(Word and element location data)
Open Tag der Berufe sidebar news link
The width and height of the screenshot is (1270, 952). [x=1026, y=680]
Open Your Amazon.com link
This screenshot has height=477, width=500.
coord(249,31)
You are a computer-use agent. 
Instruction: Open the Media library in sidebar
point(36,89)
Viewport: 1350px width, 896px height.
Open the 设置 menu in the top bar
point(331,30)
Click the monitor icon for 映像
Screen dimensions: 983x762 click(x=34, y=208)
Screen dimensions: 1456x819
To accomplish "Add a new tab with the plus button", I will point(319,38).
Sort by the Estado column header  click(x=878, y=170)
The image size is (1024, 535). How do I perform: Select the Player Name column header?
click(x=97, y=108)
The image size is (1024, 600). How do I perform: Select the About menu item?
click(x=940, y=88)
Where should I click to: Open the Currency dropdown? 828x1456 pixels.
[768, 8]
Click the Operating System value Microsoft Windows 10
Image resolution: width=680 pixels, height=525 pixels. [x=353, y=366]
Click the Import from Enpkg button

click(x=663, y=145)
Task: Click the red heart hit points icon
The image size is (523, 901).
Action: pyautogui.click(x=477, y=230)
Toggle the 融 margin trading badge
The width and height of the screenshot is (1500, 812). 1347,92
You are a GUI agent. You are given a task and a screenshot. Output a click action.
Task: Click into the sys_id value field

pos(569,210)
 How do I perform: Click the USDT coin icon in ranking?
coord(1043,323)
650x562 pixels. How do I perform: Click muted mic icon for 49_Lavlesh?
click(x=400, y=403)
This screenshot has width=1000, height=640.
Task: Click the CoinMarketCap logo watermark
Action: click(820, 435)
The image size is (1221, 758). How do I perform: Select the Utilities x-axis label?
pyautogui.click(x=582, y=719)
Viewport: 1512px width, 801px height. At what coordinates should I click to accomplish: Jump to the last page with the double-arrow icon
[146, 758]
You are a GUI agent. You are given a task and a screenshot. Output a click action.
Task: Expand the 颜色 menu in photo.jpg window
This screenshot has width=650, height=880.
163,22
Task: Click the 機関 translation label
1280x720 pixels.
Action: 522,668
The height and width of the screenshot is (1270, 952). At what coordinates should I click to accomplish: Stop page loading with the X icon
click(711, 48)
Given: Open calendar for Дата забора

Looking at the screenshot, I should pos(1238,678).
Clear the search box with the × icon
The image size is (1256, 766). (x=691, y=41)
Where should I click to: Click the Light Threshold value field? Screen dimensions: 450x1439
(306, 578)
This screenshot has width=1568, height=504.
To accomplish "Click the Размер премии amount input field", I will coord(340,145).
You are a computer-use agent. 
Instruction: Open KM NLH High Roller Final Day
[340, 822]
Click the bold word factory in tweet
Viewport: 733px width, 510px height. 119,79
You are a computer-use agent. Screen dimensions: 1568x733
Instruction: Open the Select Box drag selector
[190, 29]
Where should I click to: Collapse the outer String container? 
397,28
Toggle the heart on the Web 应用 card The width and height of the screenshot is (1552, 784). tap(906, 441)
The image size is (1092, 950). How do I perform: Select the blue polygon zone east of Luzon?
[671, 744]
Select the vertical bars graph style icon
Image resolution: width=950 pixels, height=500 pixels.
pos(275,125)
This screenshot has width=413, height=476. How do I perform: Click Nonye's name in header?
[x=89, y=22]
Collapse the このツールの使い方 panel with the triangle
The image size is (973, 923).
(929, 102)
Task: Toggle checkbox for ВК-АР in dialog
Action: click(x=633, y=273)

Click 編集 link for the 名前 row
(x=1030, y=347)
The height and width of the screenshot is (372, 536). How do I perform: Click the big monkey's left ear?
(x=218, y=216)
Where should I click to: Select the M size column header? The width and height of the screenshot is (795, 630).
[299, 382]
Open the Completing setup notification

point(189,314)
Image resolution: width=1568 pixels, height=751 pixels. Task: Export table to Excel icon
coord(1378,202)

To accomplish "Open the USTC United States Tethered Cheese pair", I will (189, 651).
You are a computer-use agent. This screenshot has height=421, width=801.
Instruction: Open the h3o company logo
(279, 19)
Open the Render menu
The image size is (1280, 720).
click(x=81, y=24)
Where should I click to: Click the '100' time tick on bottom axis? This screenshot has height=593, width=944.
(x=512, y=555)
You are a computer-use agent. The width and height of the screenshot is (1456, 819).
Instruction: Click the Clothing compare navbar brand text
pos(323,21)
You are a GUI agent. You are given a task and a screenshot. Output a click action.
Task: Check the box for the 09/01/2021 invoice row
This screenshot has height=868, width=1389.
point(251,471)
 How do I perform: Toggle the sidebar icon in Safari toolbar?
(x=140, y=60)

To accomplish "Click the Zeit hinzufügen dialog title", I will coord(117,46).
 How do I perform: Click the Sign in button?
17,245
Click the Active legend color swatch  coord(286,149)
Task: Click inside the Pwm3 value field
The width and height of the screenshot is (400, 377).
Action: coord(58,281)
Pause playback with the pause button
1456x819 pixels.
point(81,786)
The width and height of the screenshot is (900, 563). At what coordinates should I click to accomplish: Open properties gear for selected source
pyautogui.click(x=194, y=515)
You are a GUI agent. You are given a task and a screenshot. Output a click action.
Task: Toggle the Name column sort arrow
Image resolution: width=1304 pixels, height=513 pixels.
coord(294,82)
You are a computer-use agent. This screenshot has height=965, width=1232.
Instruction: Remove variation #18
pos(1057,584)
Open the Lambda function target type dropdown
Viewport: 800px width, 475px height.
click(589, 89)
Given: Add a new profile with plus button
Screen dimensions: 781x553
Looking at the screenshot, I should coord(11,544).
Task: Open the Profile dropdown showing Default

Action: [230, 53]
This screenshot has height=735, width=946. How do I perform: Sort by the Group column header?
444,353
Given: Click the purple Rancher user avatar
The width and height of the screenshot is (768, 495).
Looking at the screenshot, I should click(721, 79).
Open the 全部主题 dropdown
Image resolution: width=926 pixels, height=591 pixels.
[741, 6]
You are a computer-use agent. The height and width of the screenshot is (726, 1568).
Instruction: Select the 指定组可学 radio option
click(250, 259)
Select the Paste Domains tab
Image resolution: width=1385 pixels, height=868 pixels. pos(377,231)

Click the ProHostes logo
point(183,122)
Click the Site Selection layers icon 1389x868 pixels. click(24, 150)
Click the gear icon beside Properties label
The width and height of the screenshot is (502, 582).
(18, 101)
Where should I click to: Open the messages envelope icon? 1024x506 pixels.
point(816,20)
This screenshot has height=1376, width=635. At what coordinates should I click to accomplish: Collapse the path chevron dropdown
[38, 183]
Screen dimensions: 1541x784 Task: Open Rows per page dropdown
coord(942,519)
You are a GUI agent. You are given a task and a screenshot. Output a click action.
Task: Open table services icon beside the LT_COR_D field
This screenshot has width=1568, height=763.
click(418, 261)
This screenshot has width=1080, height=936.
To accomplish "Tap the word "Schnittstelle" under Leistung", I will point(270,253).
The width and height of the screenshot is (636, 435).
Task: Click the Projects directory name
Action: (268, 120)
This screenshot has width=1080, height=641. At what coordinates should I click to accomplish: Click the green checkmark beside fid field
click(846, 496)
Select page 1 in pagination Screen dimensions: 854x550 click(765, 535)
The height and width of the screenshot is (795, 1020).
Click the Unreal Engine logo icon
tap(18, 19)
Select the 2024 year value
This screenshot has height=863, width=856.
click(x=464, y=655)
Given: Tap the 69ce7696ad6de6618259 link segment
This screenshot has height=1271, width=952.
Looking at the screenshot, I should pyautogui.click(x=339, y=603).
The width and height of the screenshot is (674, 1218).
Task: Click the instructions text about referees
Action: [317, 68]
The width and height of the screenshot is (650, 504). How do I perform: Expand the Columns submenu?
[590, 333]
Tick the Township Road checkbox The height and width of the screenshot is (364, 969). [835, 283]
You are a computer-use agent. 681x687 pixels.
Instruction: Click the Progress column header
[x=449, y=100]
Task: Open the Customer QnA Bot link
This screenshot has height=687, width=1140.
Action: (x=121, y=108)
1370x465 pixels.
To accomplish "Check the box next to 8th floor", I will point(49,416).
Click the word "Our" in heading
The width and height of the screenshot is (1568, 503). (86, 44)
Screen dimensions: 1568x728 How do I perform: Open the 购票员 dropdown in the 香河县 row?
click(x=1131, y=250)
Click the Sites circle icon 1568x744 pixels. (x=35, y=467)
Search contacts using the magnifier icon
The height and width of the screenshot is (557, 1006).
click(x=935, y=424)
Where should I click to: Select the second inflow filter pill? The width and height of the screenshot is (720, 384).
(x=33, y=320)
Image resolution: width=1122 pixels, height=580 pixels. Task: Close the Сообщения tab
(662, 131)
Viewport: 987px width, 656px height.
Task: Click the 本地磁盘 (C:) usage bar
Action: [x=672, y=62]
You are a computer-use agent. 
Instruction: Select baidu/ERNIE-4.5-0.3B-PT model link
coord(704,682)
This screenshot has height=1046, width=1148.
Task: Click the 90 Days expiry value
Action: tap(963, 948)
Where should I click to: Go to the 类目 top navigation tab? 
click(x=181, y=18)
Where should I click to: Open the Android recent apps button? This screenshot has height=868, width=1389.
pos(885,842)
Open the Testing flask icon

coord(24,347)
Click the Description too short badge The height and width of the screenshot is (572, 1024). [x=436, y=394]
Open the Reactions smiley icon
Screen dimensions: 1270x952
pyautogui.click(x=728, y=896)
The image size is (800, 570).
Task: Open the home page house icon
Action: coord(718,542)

# [What you will do]
Copy out again, unchanged, the entries above that begin with the line containing "You are a computer-use agent. The height" and continue through the line containing "click(418, 261)".

# [Response]
You are a computer-use agent. The height and width of the screenshot is (726, 1568).
Instruction: Select the 指定组可学 radio option
click(250, 259)
Select the Paste Domains tab
Image resolution: width=1385 pixels, height=868 pixels. pos(377,231)

Click the ProHostes logo
point(183,122)
Click the Site Selection layers icon 1389x868 pixels. click(24, 150)
Click the gear icon beside Properties label
The width and height of the screenshot is (502, 582).
(18, 101)
Where should I click to: Open the messages envelope icon? 1024x506 pixels.
point(816,20)
This screenshot has height=1376, width=635. At what coordinates should I click to accomplish: Collapse the path chevron dropdown
[38, 183]
Screen dimensions: 1541x784 Task: Open Rows per page dropdown
coord(942,519)
You are a GUI agent. You are given a task and a screenshot. Output a click action.
Task: Open table services icon beside the LT_COR_D field
This screenshot has width=1568, height=763.
click(418, 261)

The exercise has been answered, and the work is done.